§ **Stated problem**
Reproduce all of the material below word for word, keeping every line unchanged.

§ **Exercise data**
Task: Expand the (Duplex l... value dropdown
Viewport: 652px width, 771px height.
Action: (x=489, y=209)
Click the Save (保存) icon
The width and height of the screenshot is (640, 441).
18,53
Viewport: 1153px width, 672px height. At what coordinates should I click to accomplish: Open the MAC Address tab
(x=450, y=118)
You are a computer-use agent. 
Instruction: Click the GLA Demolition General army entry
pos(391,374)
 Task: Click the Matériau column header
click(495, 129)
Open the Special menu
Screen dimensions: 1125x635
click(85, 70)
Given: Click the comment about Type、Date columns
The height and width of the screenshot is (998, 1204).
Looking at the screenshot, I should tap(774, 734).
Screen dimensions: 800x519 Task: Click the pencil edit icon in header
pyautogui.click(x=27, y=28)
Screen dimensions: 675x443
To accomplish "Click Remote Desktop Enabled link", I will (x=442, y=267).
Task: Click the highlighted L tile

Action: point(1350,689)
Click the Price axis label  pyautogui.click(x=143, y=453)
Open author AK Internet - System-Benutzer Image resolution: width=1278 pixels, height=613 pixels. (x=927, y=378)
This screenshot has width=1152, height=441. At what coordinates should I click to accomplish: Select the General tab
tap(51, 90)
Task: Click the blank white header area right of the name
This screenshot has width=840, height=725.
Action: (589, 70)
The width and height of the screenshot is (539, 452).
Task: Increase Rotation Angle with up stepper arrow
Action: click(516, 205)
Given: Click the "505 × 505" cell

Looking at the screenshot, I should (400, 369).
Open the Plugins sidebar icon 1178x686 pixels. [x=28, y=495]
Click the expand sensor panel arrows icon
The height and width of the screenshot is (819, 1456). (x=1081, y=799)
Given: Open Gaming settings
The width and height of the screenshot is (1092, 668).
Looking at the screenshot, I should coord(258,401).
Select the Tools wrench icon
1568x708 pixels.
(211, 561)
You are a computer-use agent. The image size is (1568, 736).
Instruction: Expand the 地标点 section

§ **Result of the task**
Task: Expand the (Duplex l... value dropdown
Viewport: 652px width, 771px height.
Action: (x=489, y=209)
Click the Save (保存) icon
The width and height of the screenshot is (640, 441).
18,53
Viewport: 1153px width, 672px height. At what coordinates should I click to accomplish: Open the MAC Address tab
(x=450, y=118)
You are a computer-use agent. 
Instruction: Click the GLA Demolition General army entry
pos(391,374)
 Task: Click the Matériau column header
click(495, 129)
Open the Special menu
Screen dimensions: 1125x635
click(85, 70)
Given: Click the comment about Type、Date columns
The height and width of the screenshot is (998, 1204).
Looking at the screenshot, I should tap(774, 734).
Screen dimensions: 800x519 Task: Click the pencil edit icon in header
pyautogui.click(x=27, y=28)
Screen dimensions: 675x443
To accomplish "Click Remote Desktop Enabled link", I will (x=442, y=267).
Task: Click the highlighted L tile

Action: point(1350,689)
Click the Price axis label  pyautogui.click(x=143, y=453)
Open author AK Internet - System-Benutzer Image resolution: width=1278 pixels, height=613 pixels. (x=927, y=378)
This screenshot has width=1152, height=441. At what coordinates should I click to accomplish: Select the General tab
tap(51, 90)
Task: Click the blank white header area right of the name
This screenshot has width=840, height=725.
Action: (589, 70)
The width and height of the screenshot is (539, 452).
Task: Increase Rotation Angle with up stepper arrow
Action: click(516, 205)
Given: Click the "505 × 505" cell

Looking at the screenshot, I should (400, 369).
Open the Plugins sidebar icon 1178x686 pixels. [x=28, y=495]
Click the expand sensor panel arrows icon
The height and width of the screenshot is (819, 1456). (x=1081, y=799)
Given: Open Gaming settings
The width and height of the screenshot is (1092, 668).
Looking at the screenshot, I should coord(258,401).
Select the Tools wrench icon
1568x708 pixels.
(211, 561)
You are a computer-use agent. The image size is (1568, 736).
Instruction: Expand the 地标点 section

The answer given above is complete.